Something struck me anew about those older songs, the ones I loved in my teen years. Many express a yearning, a desire for something more, a sometimes melancholy look back at what might have been, fused with the hope of a better tomorrow.
Those feelings resonated for me as I was growing up: that indistinct reach towards something lost, something I wanted, something I hoped to find. And I wasn’t alone.
Or course, that aesthetic didn’t confine itself to mere a personal yen. It also embraced the state of the world and embodied the idea that things could be better, with it came the sense that a brighter, less violent, happier future beckoned. How we were to get there wasn’t clear, but an important requisite step had been taken — coming up to an awareness that something was amiss and maybe, just maybe, something could be done about it.
I’ve heard it said about that period that drugs were a defining part of it, and some seem to have credited drugs with stimulating our shared sense of direction and higher purpose. I suspect that idea was promoted by those who wanted to sell more drugs because it clearly didn’t match my reality, nor the reality I saw in those around me.
For me it wasn’t until I took my first course in Scientology and the course instructor said “you can’t do any drugs while on this course — is that going to be a problem for you?” that I’d even heard someone talk simply and directly about drugs.
As I progressed in that course and my subsequent studies, I found out why it was necessary to avoid drugs while studying Scientology. In brief, it is because Scientology wakes students up to the world around them, a result diametrically opposed to the effect of drugs. Over the years, Scientology has helped me achieve a better, more complete understanding of the devastating effects drugs have on one’s life, dreams and ability to execute on plans.
Drugs don’t inspire, they stifle; they don’t propel to action, they muffle; they don’t clarify, they obfuscate.
My growing understanding of the effect of drugs isn’t singular. In the world at large Scientology and Scientologists have consistently educated children and adults alike about the dangers and dead-ends that attend drug abuse. Even more important, the Church has routinely gone about the business of helping individuals to undo the damage drugs wreak.
Of course that message isn’t met with universal acclaim.
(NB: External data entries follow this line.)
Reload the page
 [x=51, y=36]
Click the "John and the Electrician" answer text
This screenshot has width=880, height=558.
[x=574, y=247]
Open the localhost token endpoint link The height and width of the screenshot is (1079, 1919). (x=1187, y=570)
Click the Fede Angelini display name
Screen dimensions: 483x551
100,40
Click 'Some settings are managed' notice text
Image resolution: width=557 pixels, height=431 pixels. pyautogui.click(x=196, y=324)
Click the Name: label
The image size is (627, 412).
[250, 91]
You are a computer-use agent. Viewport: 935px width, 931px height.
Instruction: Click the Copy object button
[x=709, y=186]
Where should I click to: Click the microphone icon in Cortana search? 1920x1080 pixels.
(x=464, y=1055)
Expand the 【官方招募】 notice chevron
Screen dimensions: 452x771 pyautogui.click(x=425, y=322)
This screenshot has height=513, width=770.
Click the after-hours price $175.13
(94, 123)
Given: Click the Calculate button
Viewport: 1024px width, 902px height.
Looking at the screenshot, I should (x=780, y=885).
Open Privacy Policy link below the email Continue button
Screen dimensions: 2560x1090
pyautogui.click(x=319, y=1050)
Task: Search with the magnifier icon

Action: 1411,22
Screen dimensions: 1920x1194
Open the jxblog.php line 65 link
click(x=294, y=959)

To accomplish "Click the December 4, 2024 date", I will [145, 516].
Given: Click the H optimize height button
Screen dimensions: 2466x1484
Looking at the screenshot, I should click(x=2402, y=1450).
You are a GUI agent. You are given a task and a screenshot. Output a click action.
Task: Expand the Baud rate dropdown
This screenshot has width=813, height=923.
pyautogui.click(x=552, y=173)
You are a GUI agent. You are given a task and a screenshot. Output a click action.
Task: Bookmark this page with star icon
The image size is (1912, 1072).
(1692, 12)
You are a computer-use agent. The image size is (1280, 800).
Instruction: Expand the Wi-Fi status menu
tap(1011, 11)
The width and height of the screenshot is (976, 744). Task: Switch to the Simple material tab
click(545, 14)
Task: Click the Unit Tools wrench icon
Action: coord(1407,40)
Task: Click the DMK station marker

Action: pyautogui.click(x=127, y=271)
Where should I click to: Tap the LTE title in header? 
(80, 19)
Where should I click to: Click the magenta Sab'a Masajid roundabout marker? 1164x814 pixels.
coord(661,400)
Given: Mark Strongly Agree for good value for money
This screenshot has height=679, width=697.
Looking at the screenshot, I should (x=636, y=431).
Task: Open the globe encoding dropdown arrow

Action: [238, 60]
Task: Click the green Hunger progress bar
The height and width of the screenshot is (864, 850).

In my own life, there was at least one person who wasn’t too keen on seeing me wake up. And it should come as no surprise that among the relatively few who bitterly deride Scientology, a significant number are associated with personal or professional drug interests or use.
Pharmaceutical companies, drug dealers and pill-pushing psychiatrists all have a strong, vested interest in convincing us that their drugs will solve any problem and make every life bearable, better or happier. They are, of course, lying. And they don’t countenance anyone who has the fortitude to cry foul.
We often hear in the news about those who are laid low or killed by addiction, but the reality is that one doesn’t have to be completely enslaved or to die before drugs put the brakes on life. It’s just a matter of how stopped do you have to be to notice you’re been stopped?
For my friends and me, drugs didn’t expand life or opportunities or achievements. Despite any PR to the contrary I’m sure drugs had the same effect on the sparks of life reflected in the music of the time. The popularized narrative that drugs somehow contributed to the awakening of the 60’s got it all wrong.
Drugs didn’t spark the yearning for something more. They killed it.